The response should be the data again, identical in every line.

________________

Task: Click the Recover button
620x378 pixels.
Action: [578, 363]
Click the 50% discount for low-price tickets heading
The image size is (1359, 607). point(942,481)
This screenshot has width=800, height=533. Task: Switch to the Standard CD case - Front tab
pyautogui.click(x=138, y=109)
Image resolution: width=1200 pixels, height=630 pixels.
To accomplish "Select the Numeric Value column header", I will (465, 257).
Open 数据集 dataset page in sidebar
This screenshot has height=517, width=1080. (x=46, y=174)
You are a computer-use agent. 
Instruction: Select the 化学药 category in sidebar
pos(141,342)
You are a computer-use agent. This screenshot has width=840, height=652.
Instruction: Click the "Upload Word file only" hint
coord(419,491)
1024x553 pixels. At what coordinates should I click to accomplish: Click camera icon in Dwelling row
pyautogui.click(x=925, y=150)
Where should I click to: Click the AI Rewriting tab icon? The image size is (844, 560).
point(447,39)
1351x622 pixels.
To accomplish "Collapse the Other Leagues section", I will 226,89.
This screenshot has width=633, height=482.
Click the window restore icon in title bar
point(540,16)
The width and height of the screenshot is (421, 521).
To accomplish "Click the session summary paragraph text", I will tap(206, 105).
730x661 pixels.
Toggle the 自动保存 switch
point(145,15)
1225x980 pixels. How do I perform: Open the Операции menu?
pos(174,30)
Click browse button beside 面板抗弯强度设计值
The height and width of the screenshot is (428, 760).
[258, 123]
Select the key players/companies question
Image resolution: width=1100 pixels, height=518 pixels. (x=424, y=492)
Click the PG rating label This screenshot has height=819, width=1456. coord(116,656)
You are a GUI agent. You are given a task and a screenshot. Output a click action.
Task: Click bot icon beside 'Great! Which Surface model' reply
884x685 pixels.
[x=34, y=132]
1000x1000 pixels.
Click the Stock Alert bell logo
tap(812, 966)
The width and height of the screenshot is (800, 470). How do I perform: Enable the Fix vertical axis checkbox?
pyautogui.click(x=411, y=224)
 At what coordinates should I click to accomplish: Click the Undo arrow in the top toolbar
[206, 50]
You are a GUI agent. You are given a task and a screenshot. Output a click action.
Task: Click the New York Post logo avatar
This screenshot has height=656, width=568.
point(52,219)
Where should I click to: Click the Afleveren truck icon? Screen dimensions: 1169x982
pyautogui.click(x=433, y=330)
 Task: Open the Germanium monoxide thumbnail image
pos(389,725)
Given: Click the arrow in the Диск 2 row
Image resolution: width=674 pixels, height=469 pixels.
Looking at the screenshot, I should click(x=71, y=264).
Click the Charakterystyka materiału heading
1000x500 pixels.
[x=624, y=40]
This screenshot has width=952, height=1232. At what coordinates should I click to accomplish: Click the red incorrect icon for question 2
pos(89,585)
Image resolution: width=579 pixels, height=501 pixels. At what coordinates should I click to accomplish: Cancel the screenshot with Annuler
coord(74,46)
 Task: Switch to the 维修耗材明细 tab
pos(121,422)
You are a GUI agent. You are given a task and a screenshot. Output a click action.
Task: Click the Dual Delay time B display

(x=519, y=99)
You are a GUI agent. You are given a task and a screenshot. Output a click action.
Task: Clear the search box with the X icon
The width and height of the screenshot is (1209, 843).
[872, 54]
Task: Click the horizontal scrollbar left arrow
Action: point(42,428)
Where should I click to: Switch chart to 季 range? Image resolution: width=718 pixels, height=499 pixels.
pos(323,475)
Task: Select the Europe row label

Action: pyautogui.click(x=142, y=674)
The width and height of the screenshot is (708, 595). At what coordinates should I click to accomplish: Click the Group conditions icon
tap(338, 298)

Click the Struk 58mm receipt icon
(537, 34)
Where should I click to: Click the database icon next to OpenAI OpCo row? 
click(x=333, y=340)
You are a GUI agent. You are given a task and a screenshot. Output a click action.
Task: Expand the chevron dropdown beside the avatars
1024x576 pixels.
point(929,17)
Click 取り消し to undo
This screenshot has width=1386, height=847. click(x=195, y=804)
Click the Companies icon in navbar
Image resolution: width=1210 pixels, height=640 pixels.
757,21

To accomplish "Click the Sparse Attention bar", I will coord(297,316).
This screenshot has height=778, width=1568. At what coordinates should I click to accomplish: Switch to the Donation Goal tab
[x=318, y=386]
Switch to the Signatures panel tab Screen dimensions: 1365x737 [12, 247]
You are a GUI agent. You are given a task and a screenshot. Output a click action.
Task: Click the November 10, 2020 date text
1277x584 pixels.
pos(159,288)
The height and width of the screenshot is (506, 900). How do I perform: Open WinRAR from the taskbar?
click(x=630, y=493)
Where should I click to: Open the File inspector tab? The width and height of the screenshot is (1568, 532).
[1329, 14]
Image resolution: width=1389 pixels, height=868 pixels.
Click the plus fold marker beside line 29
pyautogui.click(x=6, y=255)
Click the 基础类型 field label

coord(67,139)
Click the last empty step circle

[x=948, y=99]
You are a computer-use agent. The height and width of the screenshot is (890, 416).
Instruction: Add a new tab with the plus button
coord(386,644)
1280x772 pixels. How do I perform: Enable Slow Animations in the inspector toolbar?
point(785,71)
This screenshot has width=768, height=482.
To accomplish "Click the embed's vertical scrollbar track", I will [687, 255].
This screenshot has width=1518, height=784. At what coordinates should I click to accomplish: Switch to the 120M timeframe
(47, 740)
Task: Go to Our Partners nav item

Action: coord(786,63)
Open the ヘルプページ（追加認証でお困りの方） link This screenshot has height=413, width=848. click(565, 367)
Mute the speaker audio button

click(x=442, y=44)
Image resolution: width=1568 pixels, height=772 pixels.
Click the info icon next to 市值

________________

→ Exercise output
Task: Click the Recover button
620x378 pixels.
Action: [578, 363]
Click the 50% discount for low-price tickets heading
The image size is (1359, 607). point(942,481)
This screenshot has width=800, height=533. Task: Switch to the Standard CD case - Front tab
pyautogui.click(x=138, y=109)
Image resolution: width=1200 pixels, height=630 pixels.
To accomplish "Select the Numeric Value column header", I will (465, 257).
Open 数据集 dataset page in sidebar
This screenshot has height=517, width=1080. (x=46, y=174)
You are a computer-use agent. 
Instruction: Select the 化学药 category in sidebar
pos(141,342)
You are a computer-use agent. This screenshot has width=840, height=652.
Instruction: Click the "Upload Word file only" hint
coord(419,491)
1024x553 pixels. At what coordinates should I click to accomplish: Click camera icon in Dwelling row
pyautogui.click(x=925, y=150)
Where should I click to: Click the AI Rewriting tab icon? The image size is (844, 560).
point(447,39)
1351x622 pixels.
To accomplish "Collapse the Other Leagues section", I will 226,89.
This screenshot has width=633, height=482.
Click the window restore icon in title bar
point(540,16)
The width and height of the screenshot is (421, 521).
To accomplish "Click the session summary paragraph text", I will tap(206, 105).
730x661 pixels.
Toggle the 自动保存 switch
point(145,15)
1225x980 pixels. How do I perform: Open the Операции menu?
pos(174,30)
Click browse button beside 面板抗弯强度设计值
The height and width of the screenshot is (428, 760).
[258, 123]
Select the key players/companies question
Image resolution: width=1100 pixels, height=518 pixels. (x=424, y=492)
Click the PG rating label This screenshot has height=819, width=1456. coord(116,656)
You are a GUI agent. You are given a task and a screenshot. Output a click action.
Task: Click bot icon beside 'Great! Which Surface model' reply
884x685 pixels.
[x=34, y=132]
1000x1000 pixels.
Click the Stock Alert bell logo
tap(812, 966)
The width and height of the screenshot is (800, 470). How do I perform: Enable the Fix vertical axis checkbox?
pyautogui.click(x=411, y=224)
 At what coordinates should I click to accomplish: Click the Undo arrow in the top toolbar
[206, 50]
You are a GUI agent. You are given a task and a screenshot. Output a click action.
Task: Click the New York Post logo avatar
This screenshot has height=656, width=568.
point(52,219)
Where should I click to: Click the Afleveren truck icon? Screen dimensions: 1169x982
pyautogui.click(x=433, y=330)
 Task: Open the Germanium monoxide thumbnail image
pos(389,725)
Given: Click the arrow in the Диск 2 row
Image resolution: width=674 pixels, height=469 pixels.
Looking at the screenshot, I should click(x=71, y=264).
Click the Charakterystyka materiału heading
1000x500 pixels.
[x=624, y=40]
This screenshot has width=952, height=1232. At what coordinates should I click to accomplish: Click the red incorrect icon for question 2
pos(89,585)
Image resolution: width=579 pixels, height=501 pixels. At what coordinates should I click to accomplish: Cancel the screenshot with Annuler
coord(74,46)
 Task: Switch to the 维修耗材明细 tab
pos(121,422)
You are a GUI agent. You are given a task and a screenshot. Output a click action.
Task: Click the Dual Delay time B display

(x=519, y=99)
You are a GUI agent. You are given a task and a screenshot. Output a click action.
Task: Clear the search box with the X icon
The width and height of the screenshot is (1209, 843).
[872, 54]
Task: Click the horizontal scrollbar left arrow
Action: point(42,428)
Where should I click to: Switch chart to 季 range? Image resolution: width=718 pixels, height=499 pixels.
pos(323,475)
Task: Select the Europe row label

Action: pyautogui.click(x=142, y=674)
The width and height of the screenshot is (708, 595). At what coordinates should I click to accomplish: Click the Group conditions icon
tap(338, 298)

Click the Struk 58mm receipt icon
(537, 34)
Where should I click to: Click the database icon next to OpenAI OpCo row? 
click(x=333, y=340)
You are a GUI agent. You are given a task and a screenshot. Output a click action.
Task: Expand the chevron dropdown beside the avatars
1024x576 pixels.
point(929,17)
Click 取り消し to undo
This screenshot has width=1386, height=847. click(x=195, y=804)
Click the Companies icon in navbar
Image resolution: width=1210 pixels, height=640 pixels.
757,21

To accomplish "Click the Sparse Attention bar", I will coord(297,316).
This screenshot has height=778, width=1568. At what coordinates should I click to accomplish: Switch to the Donation Goal tab
[x=318, y=386]
Switch to the Signatures panel tab Screen dimensions: 1365x737 [12, 247]
You are a GUI agent. You are given a task and a screenshot. Output a click action.
Task: Click the November 10, 2020 date text
1277x584 pixels.
pos(159,288)
The height and width of the screenshot is (506, 900). How do I perform: Open WinRAR from the taskbar?
click(x=630, y=493)
Where should I click to: Open the File inspector tab? The width and height of the screenshot is (1568, 532).
[1329, 14]
Image resolution: width=1389 pixels, height=868 pixels.
Click the plus fold marker beside line 29
pyautogui.click(x=6, y=255)
Click the 基础类型 field label

coord(67,139)
Click the last empty step circle

[x=948, y=99]
You are a computer-use agent. The height and width of the screenshot is (890, 416).
Instruction: Add a new tab with the plus button
coord(386,644)
1280x772 pixels. How do I perform: Enable Slow Animations in the inspector toolbar?
point(785,71)
This screenshot has width=768, height=482.
To accomplish "Click the embed's vertical scrollbar track", I will [687, 255].
This screenshot has width=1518, height=784. At what coordinates should I click to accomplish: Switch to the 120M timeframe
(47, 740)
Task: Go to Our Partners nav item

Action: coord(786,63)
Open the ヘルプページ（追加認証でお困りの方） link This screenshot has height=413, width=848. click(565, 367)
Mute the speaker audio button

click(x=442, y=44)
Image resolution: width=1568 pixels, height=772 pixels.
Click the info icon next to 市值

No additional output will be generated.